> [INFORMATION SHOWN]:
==================================================

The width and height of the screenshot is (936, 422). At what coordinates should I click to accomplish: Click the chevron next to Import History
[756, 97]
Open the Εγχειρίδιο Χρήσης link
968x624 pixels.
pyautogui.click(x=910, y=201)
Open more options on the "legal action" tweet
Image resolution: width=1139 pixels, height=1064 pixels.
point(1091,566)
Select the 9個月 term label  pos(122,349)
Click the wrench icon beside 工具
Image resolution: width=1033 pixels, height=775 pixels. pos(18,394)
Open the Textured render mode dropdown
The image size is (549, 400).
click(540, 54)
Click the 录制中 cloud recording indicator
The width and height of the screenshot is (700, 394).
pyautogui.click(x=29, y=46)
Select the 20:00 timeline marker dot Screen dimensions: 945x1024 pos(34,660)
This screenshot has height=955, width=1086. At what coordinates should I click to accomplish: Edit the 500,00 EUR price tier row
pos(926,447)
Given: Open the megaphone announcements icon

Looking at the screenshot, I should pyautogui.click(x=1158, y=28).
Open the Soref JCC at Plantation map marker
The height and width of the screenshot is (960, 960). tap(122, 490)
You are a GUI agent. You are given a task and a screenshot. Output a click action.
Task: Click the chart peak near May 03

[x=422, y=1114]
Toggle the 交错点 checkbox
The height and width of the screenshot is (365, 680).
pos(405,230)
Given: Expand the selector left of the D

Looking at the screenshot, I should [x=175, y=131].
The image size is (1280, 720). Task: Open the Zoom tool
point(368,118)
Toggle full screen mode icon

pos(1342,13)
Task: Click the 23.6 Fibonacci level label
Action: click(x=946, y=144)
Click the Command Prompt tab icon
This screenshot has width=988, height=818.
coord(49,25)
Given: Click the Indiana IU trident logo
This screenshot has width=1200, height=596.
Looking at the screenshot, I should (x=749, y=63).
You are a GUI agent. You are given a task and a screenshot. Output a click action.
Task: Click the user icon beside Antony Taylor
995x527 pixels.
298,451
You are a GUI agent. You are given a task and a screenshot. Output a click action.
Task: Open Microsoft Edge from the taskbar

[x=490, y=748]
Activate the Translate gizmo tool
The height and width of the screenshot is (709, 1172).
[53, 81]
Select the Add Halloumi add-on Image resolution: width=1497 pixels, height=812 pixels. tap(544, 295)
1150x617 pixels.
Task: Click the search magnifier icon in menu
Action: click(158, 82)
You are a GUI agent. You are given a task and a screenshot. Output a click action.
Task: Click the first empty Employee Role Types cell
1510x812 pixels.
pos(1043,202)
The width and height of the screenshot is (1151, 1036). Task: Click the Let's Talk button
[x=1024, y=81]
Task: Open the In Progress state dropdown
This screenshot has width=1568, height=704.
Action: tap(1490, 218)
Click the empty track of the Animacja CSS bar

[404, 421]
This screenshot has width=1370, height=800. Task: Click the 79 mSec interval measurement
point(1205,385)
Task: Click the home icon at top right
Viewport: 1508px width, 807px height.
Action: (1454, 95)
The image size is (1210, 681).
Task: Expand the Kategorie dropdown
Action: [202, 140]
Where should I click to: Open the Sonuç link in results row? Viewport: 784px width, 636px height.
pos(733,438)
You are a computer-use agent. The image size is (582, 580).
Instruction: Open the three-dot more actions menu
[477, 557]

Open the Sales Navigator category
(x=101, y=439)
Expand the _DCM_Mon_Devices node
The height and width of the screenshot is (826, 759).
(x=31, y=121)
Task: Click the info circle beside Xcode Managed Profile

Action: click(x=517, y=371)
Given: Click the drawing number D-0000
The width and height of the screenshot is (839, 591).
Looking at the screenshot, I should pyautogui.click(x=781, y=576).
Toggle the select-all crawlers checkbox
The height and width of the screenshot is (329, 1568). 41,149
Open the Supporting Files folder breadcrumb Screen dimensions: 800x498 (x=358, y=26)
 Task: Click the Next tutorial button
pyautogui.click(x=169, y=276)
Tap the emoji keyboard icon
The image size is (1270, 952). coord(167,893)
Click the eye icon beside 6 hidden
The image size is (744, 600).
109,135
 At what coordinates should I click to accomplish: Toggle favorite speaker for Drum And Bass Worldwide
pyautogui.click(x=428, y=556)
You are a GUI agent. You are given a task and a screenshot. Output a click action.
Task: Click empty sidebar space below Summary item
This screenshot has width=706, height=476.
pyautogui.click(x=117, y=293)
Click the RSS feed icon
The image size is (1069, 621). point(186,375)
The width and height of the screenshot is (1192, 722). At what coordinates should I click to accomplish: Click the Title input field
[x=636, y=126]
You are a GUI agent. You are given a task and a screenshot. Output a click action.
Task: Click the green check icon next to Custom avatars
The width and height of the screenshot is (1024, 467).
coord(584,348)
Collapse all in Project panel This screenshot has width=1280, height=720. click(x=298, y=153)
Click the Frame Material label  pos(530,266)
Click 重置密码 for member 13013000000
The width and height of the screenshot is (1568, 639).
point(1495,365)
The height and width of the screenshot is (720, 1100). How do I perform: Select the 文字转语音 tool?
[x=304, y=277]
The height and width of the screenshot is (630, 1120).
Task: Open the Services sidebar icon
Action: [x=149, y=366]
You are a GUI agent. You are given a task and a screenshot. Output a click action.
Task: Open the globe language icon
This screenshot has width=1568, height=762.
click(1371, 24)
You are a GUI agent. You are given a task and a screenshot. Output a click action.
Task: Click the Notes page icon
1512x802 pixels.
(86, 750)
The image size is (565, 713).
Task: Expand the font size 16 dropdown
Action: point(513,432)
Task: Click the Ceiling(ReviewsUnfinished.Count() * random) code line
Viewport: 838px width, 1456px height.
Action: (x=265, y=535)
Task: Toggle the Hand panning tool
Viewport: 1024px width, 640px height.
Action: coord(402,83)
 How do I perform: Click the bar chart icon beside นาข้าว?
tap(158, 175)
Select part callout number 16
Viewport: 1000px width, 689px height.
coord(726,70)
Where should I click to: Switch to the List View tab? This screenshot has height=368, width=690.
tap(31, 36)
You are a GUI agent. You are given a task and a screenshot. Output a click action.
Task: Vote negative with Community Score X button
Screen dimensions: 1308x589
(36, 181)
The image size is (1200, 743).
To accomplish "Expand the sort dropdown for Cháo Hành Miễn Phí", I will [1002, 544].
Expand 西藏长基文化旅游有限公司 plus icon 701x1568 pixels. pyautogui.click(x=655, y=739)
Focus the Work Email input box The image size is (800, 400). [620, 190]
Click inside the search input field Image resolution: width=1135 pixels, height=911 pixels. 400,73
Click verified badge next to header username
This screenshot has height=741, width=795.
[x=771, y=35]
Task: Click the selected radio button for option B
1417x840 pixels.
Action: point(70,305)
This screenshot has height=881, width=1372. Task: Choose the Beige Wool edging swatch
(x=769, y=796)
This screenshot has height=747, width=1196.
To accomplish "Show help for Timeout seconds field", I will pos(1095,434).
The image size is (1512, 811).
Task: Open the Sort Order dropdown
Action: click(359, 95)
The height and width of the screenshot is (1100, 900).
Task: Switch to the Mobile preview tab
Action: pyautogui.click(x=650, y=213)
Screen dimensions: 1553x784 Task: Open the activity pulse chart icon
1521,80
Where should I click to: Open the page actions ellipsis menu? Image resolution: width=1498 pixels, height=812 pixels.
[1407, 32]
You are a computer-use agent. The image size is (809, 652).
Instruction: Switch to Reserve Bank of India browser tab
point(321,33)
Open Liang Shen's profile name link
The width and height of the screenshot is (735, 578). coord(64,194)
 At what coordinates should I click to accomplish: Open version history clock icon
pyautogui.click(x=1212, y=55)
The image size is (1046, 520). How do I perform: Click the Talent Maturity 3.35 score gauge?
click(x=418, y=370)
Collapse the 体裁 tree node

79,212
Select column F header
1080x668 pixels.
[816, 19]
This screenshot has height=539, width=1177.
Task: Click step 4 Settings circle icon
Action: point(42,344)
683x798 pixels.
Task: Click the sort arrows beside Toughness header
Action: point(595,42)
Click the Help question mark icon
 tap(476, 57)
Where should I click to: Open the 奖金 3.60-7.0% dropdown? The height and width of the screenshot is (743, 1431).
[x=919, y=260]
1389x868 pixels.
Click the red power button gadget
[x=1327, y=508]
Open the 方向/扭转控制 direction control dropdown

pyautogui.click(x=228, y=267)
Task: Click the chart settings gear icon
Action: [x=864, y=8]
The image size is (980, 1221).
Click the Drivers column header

==================================================

> [YOUR INSTRUCTIONS]: A single figure is the whole answer here: the number of lines in the records above that include "computer".

> [TASK RESPONSE]: 2